Segment Open

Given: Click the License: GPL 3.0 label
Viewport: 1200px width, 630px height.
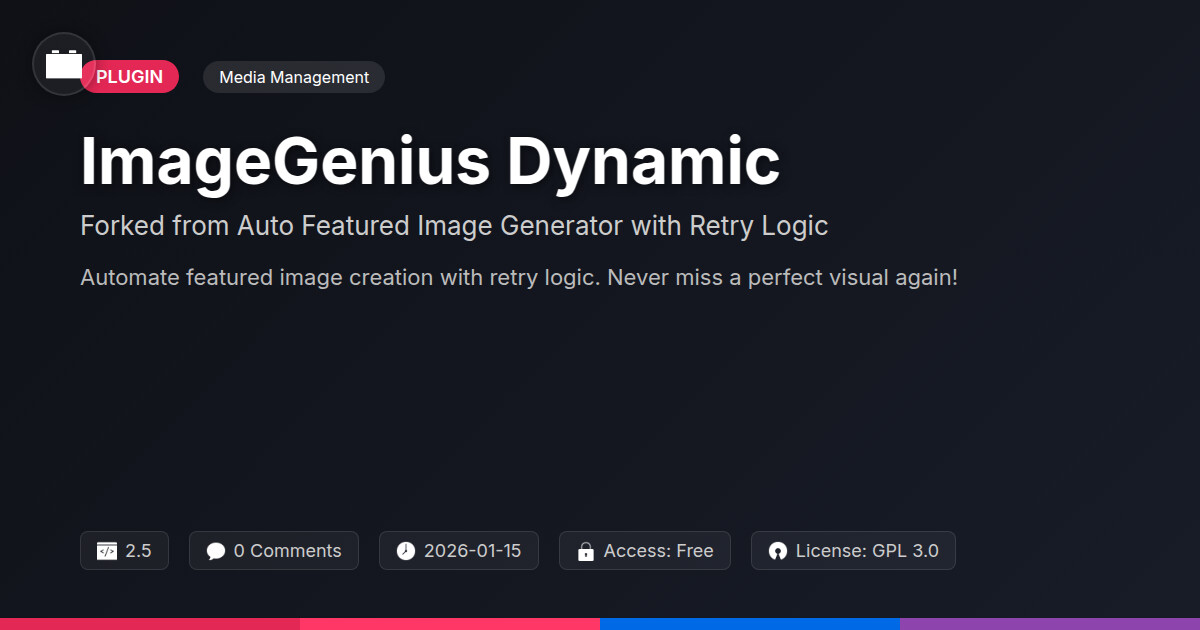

Segment Closed
Segment Open

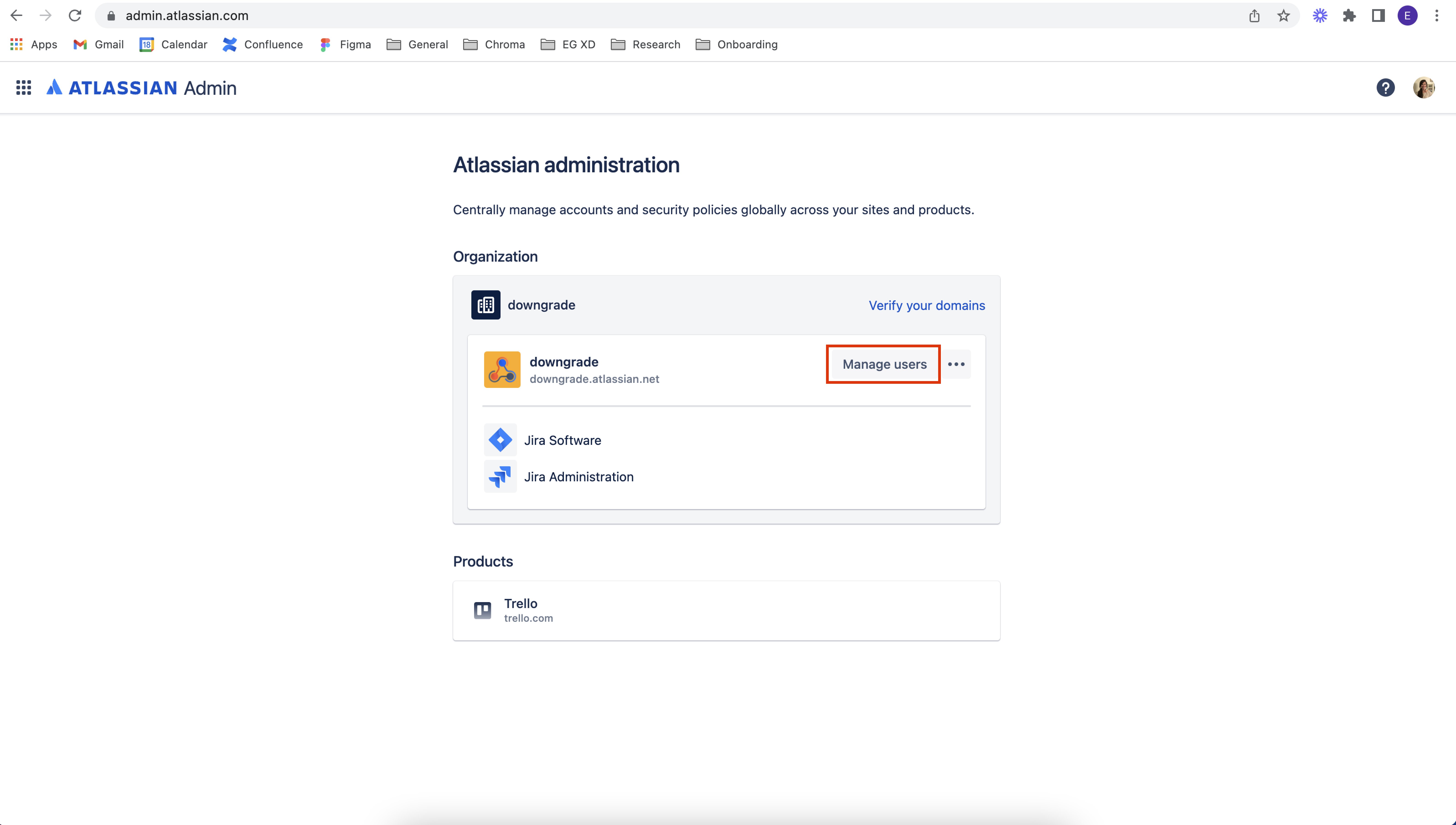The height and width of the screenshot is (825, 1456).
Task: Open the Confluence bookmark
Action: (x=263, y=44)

Segment Closed

• TASK TO CARRY OUT:
Retype exactly, and only, the lines above from the one where "Given: Click the License: GPL 3.0 label" occurs up to and including the one where "Viewport: 1200px width, 630px height." occurs.

• WORKED SOLUTION:
Given: Click the License: GPL 3.0 label
Viewport: 1200px width, 630px height.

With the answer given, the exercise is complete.